The pg_xlog directory contains:

-rw------- 1 postgres postgres 16777216 Aug 26 17:16 0000000100000018000000EE
drwx------ 2 postgres postgres 305232 Aug 26 17:14 archive_status

Note that the archival of the ....ED xlog file started at 17:14:52,
and I cancelled the VACUUM FULL at 17:16:06.

It is entirely likely, though I cannot say for sure, that I started
the VACUUM FULL prior to the archival of ...ED.

I still have the entire pgsql database directory untouched except for
the manual start-up attempt.
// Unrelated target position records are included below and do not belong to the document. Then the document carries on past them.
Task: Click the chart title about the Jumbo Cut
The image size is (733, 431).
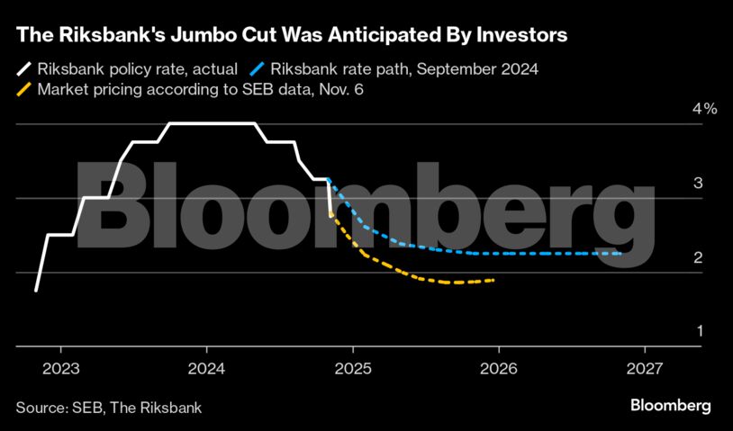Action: (x=291, y=36)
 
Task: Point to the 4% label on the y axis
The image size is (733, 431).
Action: (x=704, y=109)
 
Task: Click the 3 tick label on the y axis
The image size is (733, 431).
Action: (x=698, y=184)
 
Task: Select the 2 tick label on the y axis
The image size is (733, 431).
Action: (x=698, y=258)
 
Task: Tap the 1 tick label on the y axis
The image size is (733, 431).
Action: (x=698, y=332)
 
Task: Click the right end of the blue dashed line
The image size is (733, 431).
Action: (x=621, y=254)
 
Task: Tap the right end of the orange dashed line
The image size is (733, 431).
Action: (x=493, y=280)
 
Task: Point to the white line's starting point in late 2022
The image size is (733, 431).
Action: (x=36, y=291)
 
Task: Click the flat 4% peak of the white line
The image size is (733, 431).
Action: (x=213, y=123)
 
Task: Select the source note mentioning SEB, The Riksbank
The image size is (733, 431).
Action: (x=109, y=408)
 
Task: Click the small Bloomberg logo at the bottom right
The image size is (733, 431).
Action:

I am afraid I cannot dump the thing
somewhere for inspection (it contains confidential information), but I
can assist in inspecting the contents.

--
/ Peter Schuller

PGP userID: 0xE9758B7D or 'Peter Schuller <peter.schuller@infidyne.com>'
Key retrieval: Send an E-Mail to getpgpkey@scode.org
E-Mail: peter.schuller@infidyne.com Web: http://www.scode.org

1 comment:

PKHunter said...

I did the same. Just FYI, I did not see the problems you mention.

I am on PG 8.3.

I was frustrated with the VACUUM FULL, which was taking hours for me. It is slow enough to sometimes even take days for some people.

Luckily for me, after canceling the VACUUM FULL process, I immediately reindexed the entire database using this command line utility:

> reindexdb DBNAME

This took about 10 minutes as my indexes are quite large, but this was a great boon as the DB is humming along just fine after this.